## AIM
Edit the items below by replacing each "Where should I click to" with "Which spot do I click to", keeping everything else identical.

## SUPPLIED INFORMATION

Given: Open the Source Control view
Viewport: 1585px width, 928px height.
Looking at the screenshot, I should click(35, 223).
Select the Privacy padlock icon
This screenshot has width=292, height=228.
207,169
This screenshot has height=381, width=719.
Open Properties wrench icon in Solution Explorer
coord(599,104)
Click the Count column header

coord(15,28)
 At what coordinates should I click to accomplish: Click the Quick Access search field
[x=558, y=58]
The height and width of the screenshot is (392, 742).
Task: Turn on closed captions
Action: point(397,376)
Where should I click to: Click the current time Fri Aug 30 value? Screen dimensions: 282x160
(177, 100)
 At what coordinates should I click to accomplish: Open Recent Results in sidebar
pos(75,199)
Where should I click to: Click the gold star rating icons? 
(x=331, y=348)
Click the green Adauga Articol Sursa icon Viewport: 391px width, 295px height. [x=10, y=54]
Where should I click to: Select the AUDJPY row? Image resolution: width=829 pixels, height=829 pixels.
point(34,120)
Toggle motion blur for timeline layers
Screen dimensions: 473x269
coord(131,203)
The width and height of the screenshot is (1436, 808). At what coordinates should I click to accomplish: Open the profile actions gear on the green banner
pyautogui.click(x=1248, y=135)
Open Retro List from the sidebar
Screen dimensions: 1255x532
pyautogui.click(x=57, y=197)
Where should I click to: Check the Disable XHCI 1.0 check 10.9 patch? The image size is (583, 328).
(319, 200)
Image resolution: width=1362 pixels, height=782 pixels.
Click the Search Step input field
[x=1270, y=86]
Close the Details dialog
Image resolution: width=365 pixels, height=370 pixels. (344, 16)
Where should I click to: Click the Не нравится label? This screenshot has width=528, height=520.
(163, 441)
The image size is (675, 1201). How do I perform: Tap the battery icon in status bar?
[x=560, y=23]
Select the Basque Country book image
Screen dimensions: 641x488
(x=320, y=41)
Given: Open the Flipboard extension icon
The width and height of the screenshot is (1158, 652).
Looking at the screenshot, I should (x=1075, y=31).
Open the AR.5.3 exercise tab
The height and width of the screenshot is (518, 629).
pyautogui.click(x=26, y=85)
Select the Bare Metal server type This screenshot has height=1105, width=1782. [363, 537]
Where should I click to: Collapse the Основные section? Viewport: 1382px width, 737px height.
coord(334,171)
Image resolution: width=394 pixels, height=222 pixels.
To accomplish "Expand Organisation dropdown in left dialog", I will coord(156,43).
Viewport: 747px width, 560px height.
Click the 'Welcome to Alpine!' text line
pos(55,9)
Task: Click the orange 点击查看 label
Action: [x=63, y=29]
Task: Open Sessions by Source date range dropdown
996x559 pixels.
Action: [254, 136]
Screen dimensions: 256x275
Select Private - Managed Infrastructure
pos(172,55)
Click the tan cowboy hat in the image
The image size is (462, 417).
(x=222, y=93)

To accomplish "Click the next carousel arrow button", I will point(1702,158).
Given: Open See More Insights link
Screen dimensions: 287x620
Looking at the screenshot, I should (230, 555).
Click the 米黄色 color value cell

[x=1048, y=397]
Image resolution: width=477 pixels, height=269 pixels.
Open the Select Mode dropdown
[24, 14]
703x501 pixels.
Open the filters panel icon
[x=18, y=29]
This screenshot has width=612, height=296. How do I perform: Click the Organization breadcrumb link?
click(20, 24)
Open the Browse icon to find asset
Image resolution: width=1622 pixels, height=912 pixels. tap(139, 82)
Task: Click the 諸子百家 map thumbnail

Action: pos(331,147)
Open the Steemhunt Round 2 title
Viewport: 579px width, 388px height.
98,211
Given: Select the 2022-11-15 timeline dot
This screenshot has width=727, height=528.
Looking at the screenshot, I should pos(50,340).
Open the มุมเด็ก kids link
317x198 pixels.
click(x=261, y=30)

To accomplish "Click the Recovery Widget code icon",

## SOLUTION TO THE PROBLEM
Given: Open the Source Control view
Viewport: 1585px width, 928px height.
Looking at the screenshot, I should click(35, 223).
Select the Privacy padlock icon
This screenshot has width=292, height=228.
207,169
This screenshot has height=381, width=719.
Open Properties wrench icon in Solution Explorer
coord(599,104)
Click the Count column header

coord(15,28)
 At what coordinates should I click to accomplish: Click the Quick Access search field
[x=558, y=58]
The height and width of the screenshot is (392, 742).
Task: Turn on closed captions
Action: point(397,376)
Which spot do I click to: Click the current time Fri Aug 30 value? Screen dimensions: 282x160
(177, 100)
 At what coordinates should I click to accomplish: Open Recent Results in sidebar
pos(75,199)
Which spot do I click to: Click the gold star rating icons? 
(x=331, y=348)
Click the green Adauga Articol Sursa icon Viewport: 391px width, 295px height. [x=10, y=54]
Which spot do I click to: Select the AUDJPY row? Image resolution: width=829 pixels, height=829 pixels.
point(34,120)
Toggle motion blur for timeline layers
Screen dimensions: 473x269
coord(131,203)
The width and height of the screenshot is (1436, 808). At what coordinates should I click to accomplish: Open the profile actions gear on the green banner
pyautogui.click(x=1248, y=135)
Open Retro List from the sidebar
Screen dimensions: 1255x532
pyautogui.click(x=57, y=197)
Which spot do I click to: Check the Disable XHCI 1.0 check 10.9 patch? The image size is (583, 328).
(319, 200)
Image resolution: width=1362 pixels, height=782 pixels.
Click the Search Step input field
[x=1270, y=86]
Close the Details dialog
Image resolution: width=365 pixels, height=370 pixels. (344, 16)
Which spot do I click to: Click the Не нравится label? This screenshot has width=528, height=520.
(163, 441)
The image size is (675, 1201). How do I perform: Tap the battery icon in status bar?
[x=560, y=23]
Select the Basque Country book image
Screen dimensions: 641x488
(x=320, y=41)
Given: Open the Flipboard extension icon
The width and height of the screenshot is (1158, 652).
Looking at the screenshot, I should (x=1075, y=31).
Open the AR.5.3 exercise tab
The height and width of the screenshot is (518, 629).
pyautogui.click(x=26, y=85)
Select the Bare Metal server type This screenshot has height=1105, width=1782. [363, 537]
Which spot do I click to: Collapse the Основные section? Viewport: 1382px width, 737px height.
coord(334,171)
Image resolution: width=394 pixels, height=222 pixels.
To accomplish "Expand Organisation dropdown in left dialog", I will coord(156,43).
Viewport: 747px width, 560px height.
Click the 'Welcome to Alpine!' text line
pos(55,9)
Task: Click the orange 点击查看 label
Action: [x=63, y=29]
Task: Open Sessions by Source date range dropdown
996x559 pixels.
Action: [254, 136]
Screen dimensions: 256x275
Select Private - Managed Infrastructure
pos(172,55)
Click the tan cowboy hat in the image
The image size is (462, 417).
(x=222, y=93)

To accomplish "Click the next carousel arrow button", I will point(1702,158).
Given: Open See More Insights link
Screen dimensions: 287x620
Looking at the screenshot, I should (230, 555).
Click the 米黄色 color value cell

[x=1048, y=397]
Image resolution: width=477 pixels, height=269 pixels.
Open the Select Mode dropdown
[24, 14]
703x501 pixels.
Open the filters panel icon
[x=18, y=29]
This screenshot has width=612, height=296. How do I perform: Click the Organization breadcrumb link?
click(20, 24)
Open the Browse icon to find asset
Image resolution: width=1622 pixels, height=912 pixels. tap(139, 82)
Task: Click the 諸子百家 map thumbnail

Action: pos(331,147)
Open the Steemhunt Round 2 title
Viewport: 579px width, 388px height.
98,211
Given: Select the 2022-11-15 timeline dot
This screenshot has width=727, height=528.
Looking at the screenshot, I should pos(50,340).
Open the มุมเด็ก kids link
317x198 pixels.
click(x=261, y=30)

To accomplish "Click the Recovery Widget code icon",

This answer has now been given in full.